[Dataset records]
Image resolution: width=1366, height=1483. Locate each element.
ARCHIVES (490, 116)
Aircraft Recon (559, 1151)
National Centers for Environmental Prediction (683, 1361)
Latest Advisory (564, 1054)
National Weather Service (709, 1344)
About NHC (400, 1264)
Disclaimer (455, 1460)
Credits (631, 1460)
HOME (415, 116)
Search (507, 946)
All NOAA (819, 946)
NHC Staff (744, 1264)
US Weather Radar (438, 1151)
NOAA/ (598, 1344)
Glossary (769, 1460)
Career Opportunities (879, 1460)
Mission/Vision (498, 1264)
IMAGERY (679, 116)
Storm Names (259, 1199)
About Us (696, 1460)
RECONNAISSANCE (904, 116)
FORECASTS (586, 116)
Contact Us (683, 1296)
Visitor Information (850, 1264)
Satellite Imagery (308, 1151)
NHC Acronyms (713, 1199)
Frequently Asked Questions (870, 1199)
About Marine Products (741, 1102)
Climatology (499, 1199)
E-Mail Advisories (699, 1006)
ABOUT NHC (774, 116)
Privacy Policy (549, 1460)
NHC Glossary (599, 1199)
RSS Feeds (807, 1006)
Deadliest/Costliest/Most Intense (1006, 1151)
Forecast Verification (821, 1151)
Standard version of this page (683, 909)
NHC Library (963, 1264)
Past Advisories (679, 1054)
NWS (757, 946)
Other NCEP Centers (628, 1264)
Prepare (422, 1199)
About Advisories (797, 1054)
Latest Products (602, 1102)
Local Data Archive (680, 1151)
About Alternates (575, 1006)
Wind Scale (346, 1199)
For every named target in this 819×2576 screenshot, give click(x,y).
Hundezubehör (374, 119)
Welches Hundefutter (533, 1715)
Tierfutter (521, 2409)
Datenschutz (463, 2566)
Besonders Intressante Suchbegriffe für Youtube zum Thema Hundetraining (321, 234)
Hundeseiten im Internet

TASK PROMPT: An unaltered transcription of all the data above is needed.

REPLY:
Image resolution: width=1366, height=1483. Locate each element.
ARCHIVES (490, 116)
Aircraft Recon (559, 1151)
National Centers for Environmental Prediction (683, 1361)
Latest Advisory (564, 1054)
National Weather Service (709, 1344)
About NHC (400, 1264)
Disclaimer (455, 1460)
Credits (631, 1460)
HOME (415, 116)
Search (507, 946)
All NOAA (819, 946)
NHC Staff (744, 1264)
US Weather Radar (438, 1151)
NOAA/ (598, 1344)
Glossary (769, 1460)
Career Opportunities (879, 1460)
Mission/Vision (498, 1264)
IMAGERY (679, 116)
Storm Names (259, 1199)
About Us (696, 1460)
RECONNAISSANCE (904, 116)
FORECASTS (586, 116)
Contact Us (683, 1296)
Visitor Information (850, 1264)
Satellite Imagery (308, 1151)
NHC Acronyms (713, 1199)
Frequently Asked Questions (870, 1199)
About Marine Products (741, 1102)
Climatology (499, 1199)
E-Mail Advisories (699, 1006)
ABOUT NHC (774, 116)
Privacy Policy (549, 1460)
NHC Glossary (599, 1199)
RSS Feeds (807, 1006)
Deadliest/Costliest/Most Intense (1006, 1151)
Forecast Verification (821, 1151)
Standard version of this page (683, 909)
NHC Library (963, 1264)
Past Advisories (679, 1054)
NWS (757, 946)
Other NCEP Centers (628, 1264)
Prepare (422, 1199)
About Advisories (797, 1054)
Latest Products (602, 1102)
Local Data Archive (680, 1151)
About Alternates (575, 1006)
Wind Scale (346, 1199)
For every named target in this 819×2576 screenshot, give click(x,y).
Hundezubehör (374, 119)
Welches Hundefutter (533, 1715)
Tierfutter (521, 2409)
Datenschutz (463, 2566)
Besonders Intressante Suchbegriffe für Youtube zum Thema Hundetraining (321, 234)
Hundeseiten im Internet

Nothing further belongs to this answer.